Meningococcemia Clinical Presentation
- Author: Mahmud H Javid, MBBS; Chief Editor: Burke A Cunha, MD more...
History
Persons with meningococcal disease may present with a nonspecific prodrome of cough, headache, and sore throat. This is followed by rapid onset of fever with chills, arthralgias, and myalgias. The potential rapidity of progression cannot be stressed enough.
- Meningitis that accompanies meningococcemia may result in headache, neck stiffness, lethargy, and drowsiness.
- Decreased mentation and coma may be present.
- Young children may present with sudden onset of fever and lethargy. They may also have vomiting and convulsions.
- In chronic meningococcemia (rare), painful skin lesions are present on the extremities (see the following images), similar to those seen in gonococcemia, with migratory polyarthritis and tenosynovitis. Antibiotic treatment results in a prompt response.
Petechial rash on lower extremities. Courtesy of Professor Chien Liu.
Petechial lesions on the palm. Courtesy of Professor Chien Liu.
Physical
Patients with meningococcal disease appear severely ill.
- Tachycardia and mild hypotension are present.
- Fever is moderate. High fever is present in fulminant meningococcemia.
- A petechial rash develops in 50-80% of patients and involves the axillae, flanks, wrists, and ankles as shown in the images below. Petechiae are often located in the center of lighter-colored macules. Lesions commonly begin on the trunk and legs in areas where pressure is applied. They are discrete lesions 1-2 mm in diameter. Confluence of lesions results in hemorrhagic patches, often with central necrosis.
Dorsum of the hand showing a petechial rash. Courtesy of Professor Chien Liu.
Petechial rash on lower extremities. Courtesy of Professor Chien Liu. - In some cases, a transient maculopapular rash develops, usually lasting for less than 48 hours.[12]
- Congestive heart failure, gallops, and pulmonary edema may be present.
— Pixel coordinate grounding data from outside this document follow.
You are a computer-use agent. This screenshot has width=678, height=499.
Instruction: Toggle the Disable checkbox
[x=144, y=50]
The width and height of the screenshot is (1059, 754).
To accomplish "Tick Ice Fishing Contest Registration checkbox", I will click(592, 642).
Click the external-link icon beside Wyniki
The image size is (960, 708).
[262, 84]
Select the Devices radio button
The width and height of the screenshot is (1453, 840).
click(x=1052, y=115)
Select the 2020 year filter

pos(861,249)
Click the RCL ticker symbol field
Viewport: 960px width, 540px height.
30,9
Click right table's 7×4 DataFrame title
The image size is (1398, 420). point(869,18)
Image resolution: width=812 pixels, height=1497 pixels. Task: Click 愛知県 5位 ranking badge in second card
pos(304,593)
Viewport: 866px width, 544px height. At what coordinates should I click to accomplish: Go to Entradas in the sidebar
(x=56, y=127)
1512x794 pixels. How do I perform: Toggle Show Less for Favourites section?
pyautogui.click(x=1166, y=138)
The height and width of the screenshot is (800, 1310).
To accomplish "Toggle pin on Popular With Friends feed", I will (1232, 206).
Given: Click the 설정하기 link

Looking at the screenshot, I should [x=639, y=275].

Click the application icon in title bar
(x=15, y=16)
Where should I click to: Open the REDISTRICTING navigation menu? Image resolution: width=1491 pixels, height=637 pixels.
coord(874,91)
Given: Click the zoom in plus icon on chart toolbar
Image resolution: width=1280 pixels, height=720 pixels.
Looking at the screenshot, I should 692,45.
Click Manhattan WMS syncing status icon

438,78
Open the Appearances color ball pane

Other evidence of end-organ damage may also rapidly appear.
- Patients with fulminant meningococcemia rapidly deteriorate clinically, with hypotension and respiratory failure.
- Pericarditis can occur during the acute disease or in the recovery period and is associated with serogroup C disease.
Causes
Meningococci (0.6 µm X 0.8 µm) are gram-negative single cocci or diplococci (see the image below) with flattened adjacent sides. Older cultures can vary considerably in size and shape. Serotyping is based on the polysaccharide capsule. The organisms grow at 35-37°C in a moist oxygen-reduced atmosphere containing 5-19% carbon dioxide on media that contains blood.
Gram-negative intracellular diplococci. Courtesy Professor Chien Liu. - Seroagglutination is used to segregate meningococci into 13 serogroups: A, B, C, D, X, Y, Z, E, W-135, H, I, K, and L. Ninety-eight percent of infections are caused by encapsulated serogroups A, B, C, Y, and W-135.
- Individuals with complement component deficiencies are at an increased risk for meningococcal infections.
- Recurrent meningococcemia has also been reported in patients with immunoglobulin G2 subclass deficiency.
- Splenectomy and host genetic polymorphisms are also risk factors.